Stored records:
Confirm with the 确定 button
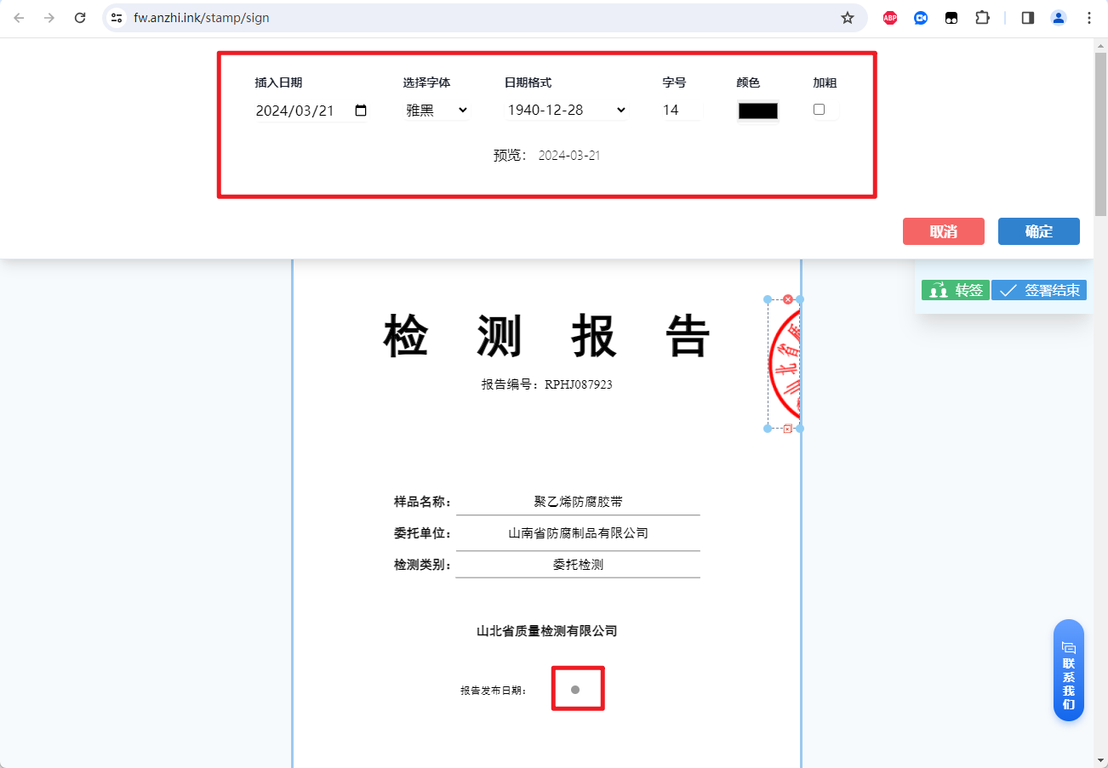(x=1038, y=231)
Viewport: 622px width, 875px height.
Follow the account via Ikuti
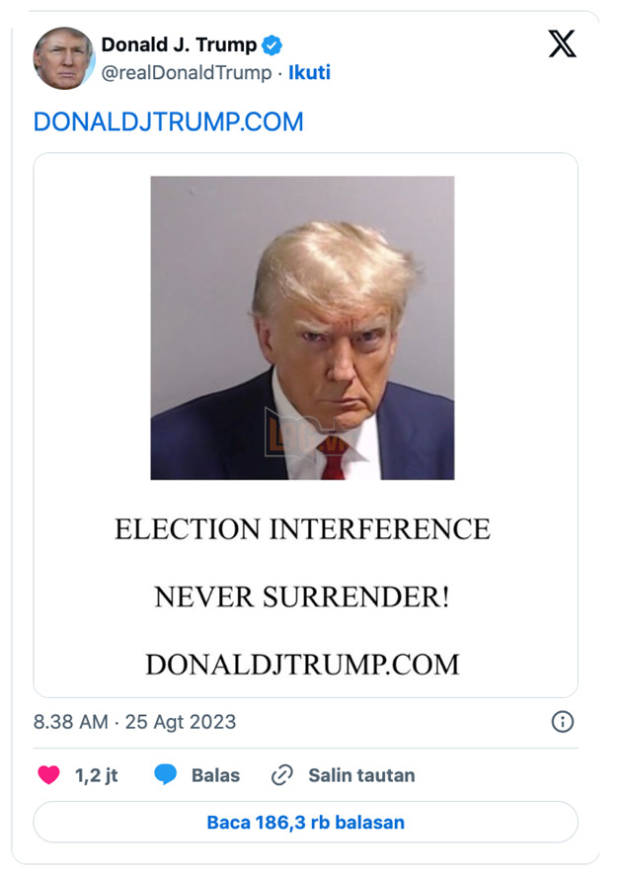(309, 72)
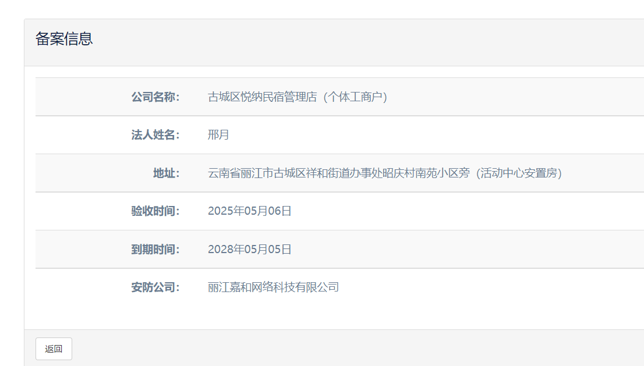The height and width of the screenshot is (366, 644).
Task: Click the 到期时间 label
Action: tap(155, 250)
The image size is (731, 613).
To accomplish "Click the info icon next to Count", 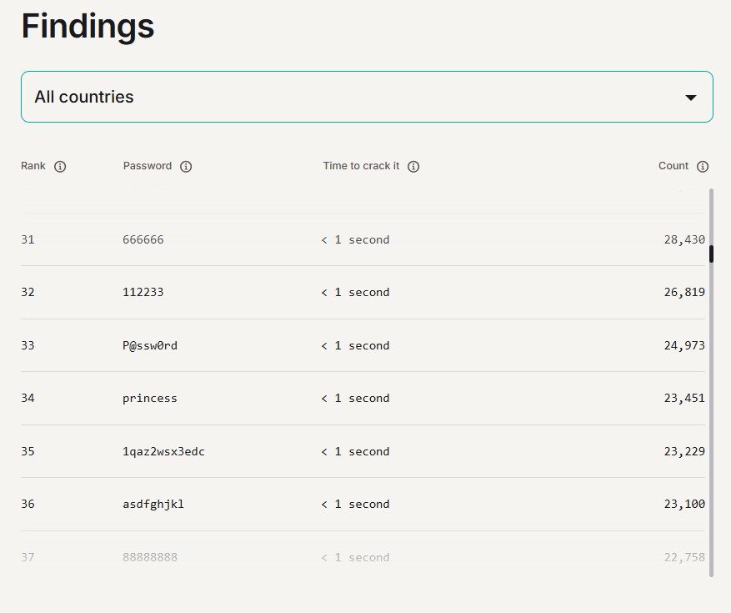I will coord(703,167).

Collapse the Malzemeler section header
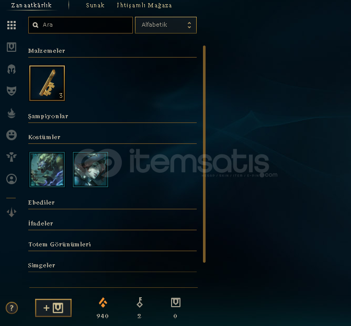pyautogui.click(x=47, y=51)
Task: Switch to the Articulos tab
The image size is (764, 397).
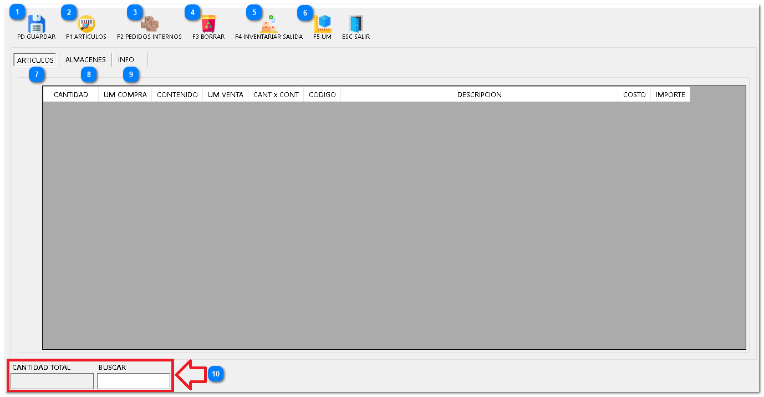Action: tap(35, 60)
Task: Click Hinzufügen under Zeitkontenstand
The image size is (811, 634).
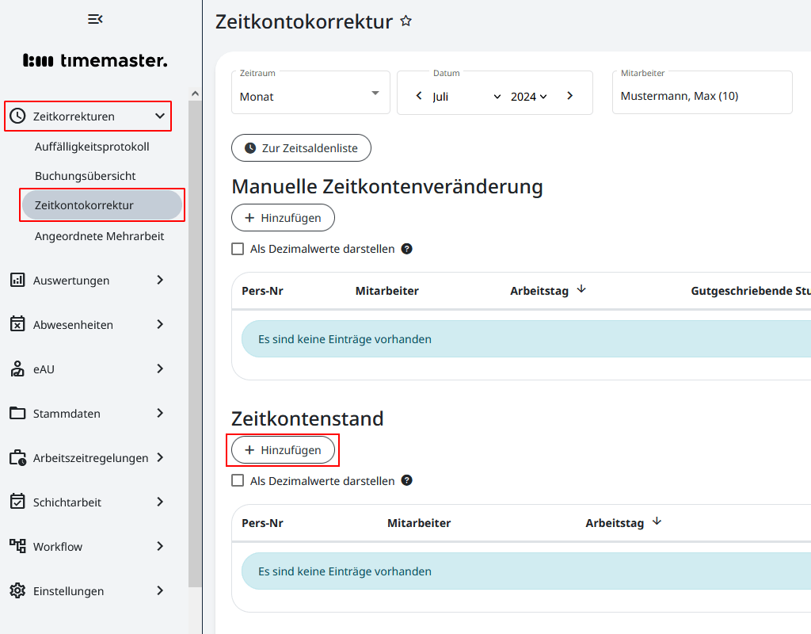Action: coord(283,449)
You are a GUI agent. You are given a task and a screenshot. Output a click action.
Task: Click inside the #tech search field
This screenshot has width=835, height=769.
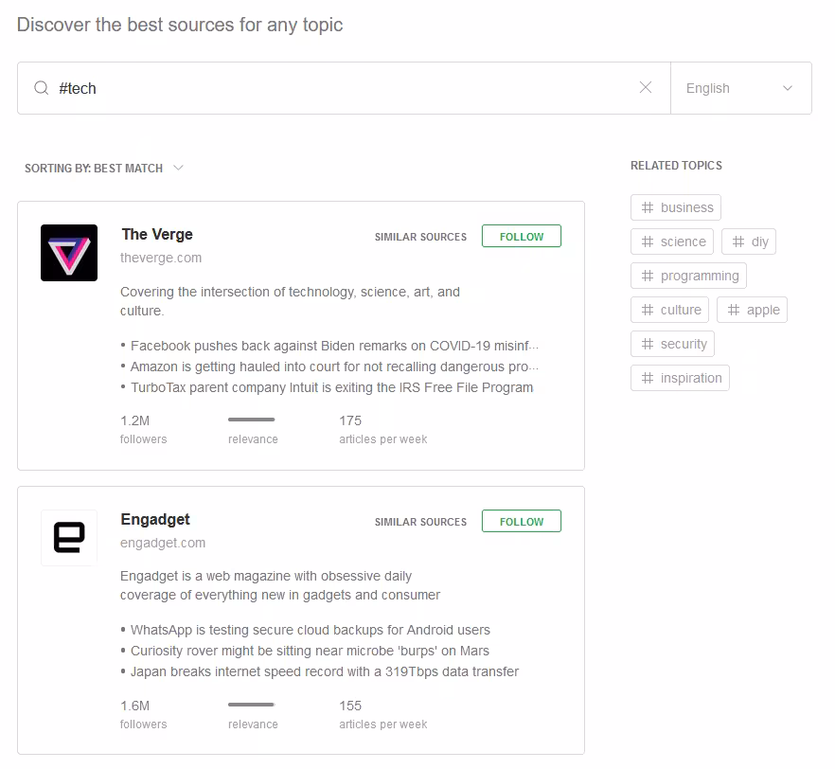point(341,88)
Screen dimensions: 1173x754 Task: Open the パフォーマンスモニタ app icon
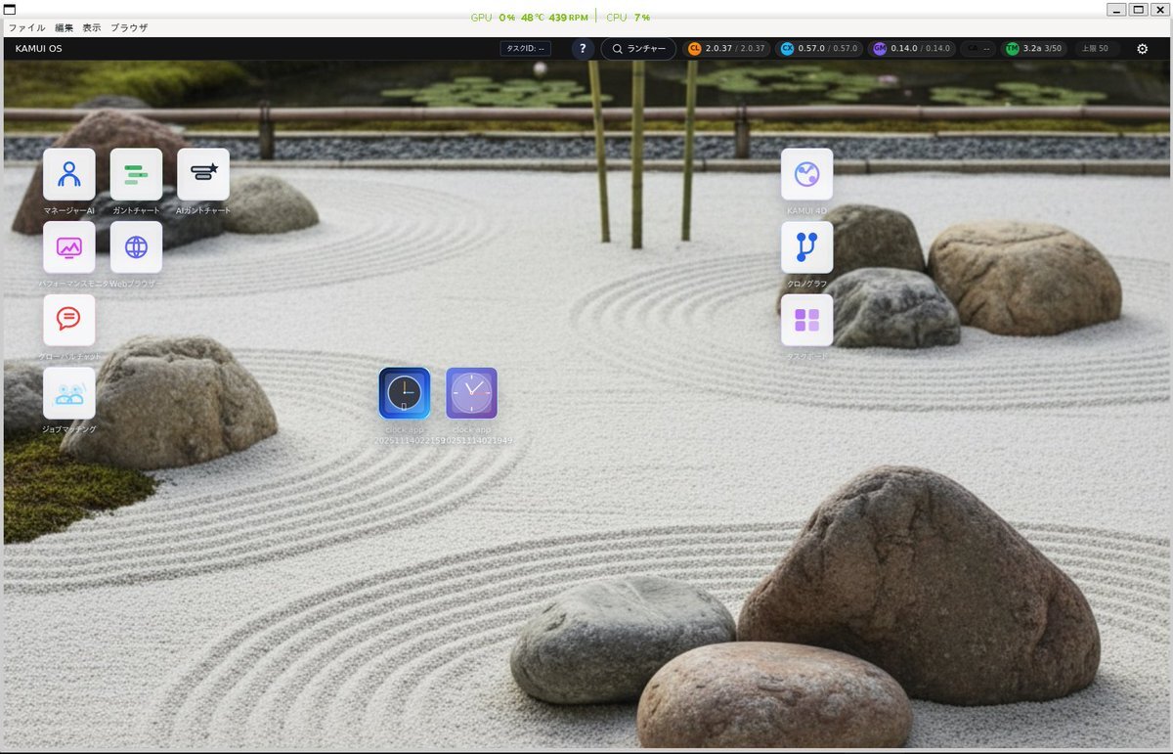coord(68,247)
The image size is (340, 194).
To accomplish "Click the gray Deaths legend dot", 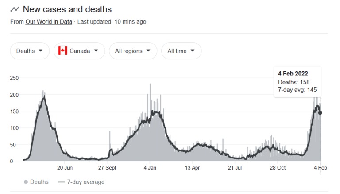I will (26, 182).
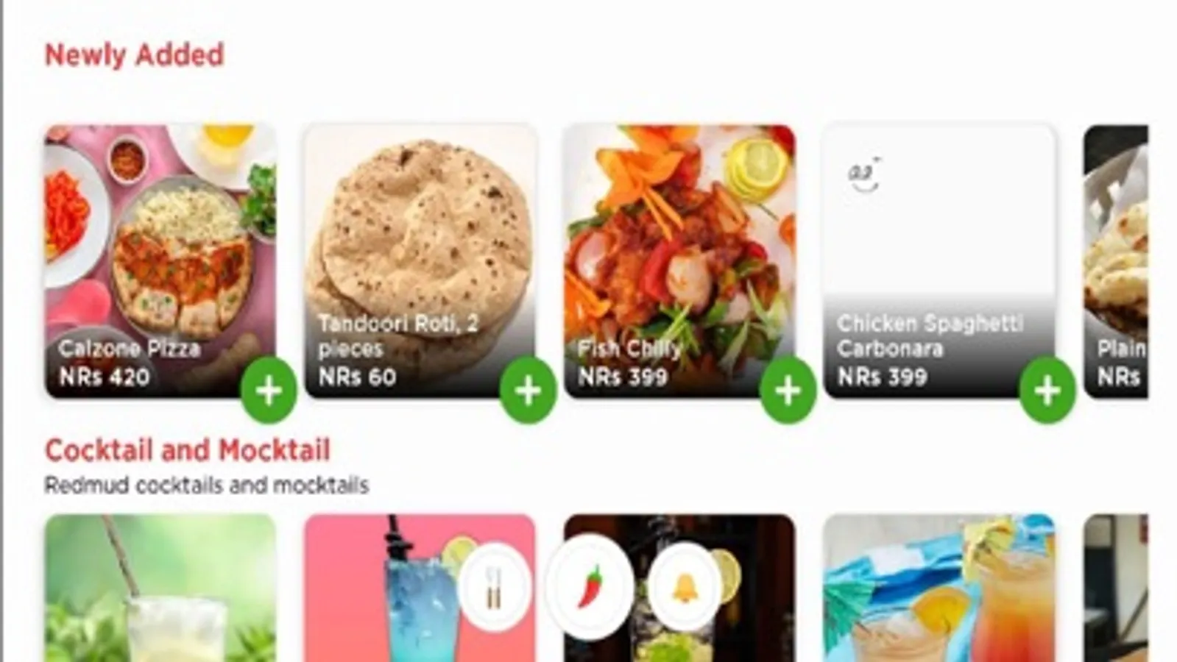Add Fish Chilly with green plus button

point(788,391)
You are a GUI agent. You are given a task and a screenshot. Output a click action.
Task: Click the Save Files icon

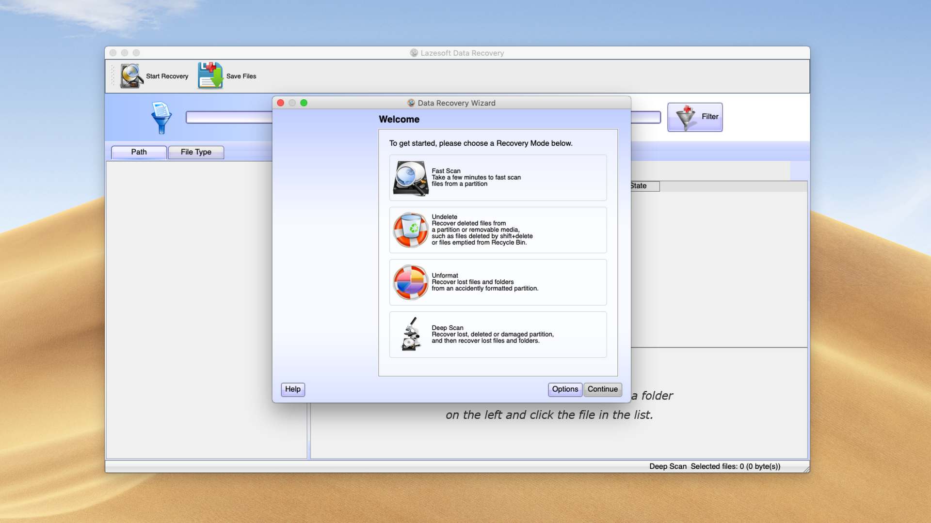pos(211,76)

**Your instructions:**
All that is wanted is the lines above between the one containing "Task: Click Hinzufügen under Zeitkontenstand" and the one containing "Task: Click inside the #tech search field", inclusive, restated word for word, with pictures omitted.

**Task result:**
Task: Click Hinzufügen under Zeitkontenstand
The image size is (811, 634).
Action: coord(283,449)
You are a GUI agent. You are given a task and a screenshot. Output a click action.
Task: Click inside the #tech search field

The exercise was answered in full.